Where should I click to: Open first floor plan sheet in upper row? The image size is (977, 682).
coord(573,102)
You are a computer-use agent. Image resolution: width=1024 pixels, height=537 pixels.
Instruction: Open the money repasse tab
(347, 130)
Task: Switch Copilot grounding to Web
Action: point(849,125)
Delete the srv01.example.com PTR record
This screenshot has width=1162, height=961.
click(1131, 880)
────
■ TASK OBJECTIVE: Every entry needs to be copied exactly as it was written.

■ SOLUTION TO THE PROBLEM:
Where should I click to: Open first floor plan sheet in upper row? The image size is (977, 682).
coord(573,102)
You are a computer-use agent. Image resolution: width=1024 pixels, height=537 pixels.
Instruction: Open the money repasse tab
(347, 130)
Task: Switch Copilot grounding to Web
Action: point(849,125)
Delete the srv01.example.com PTR record
This screenshot has width=1162, height=961.
click(1131, 880)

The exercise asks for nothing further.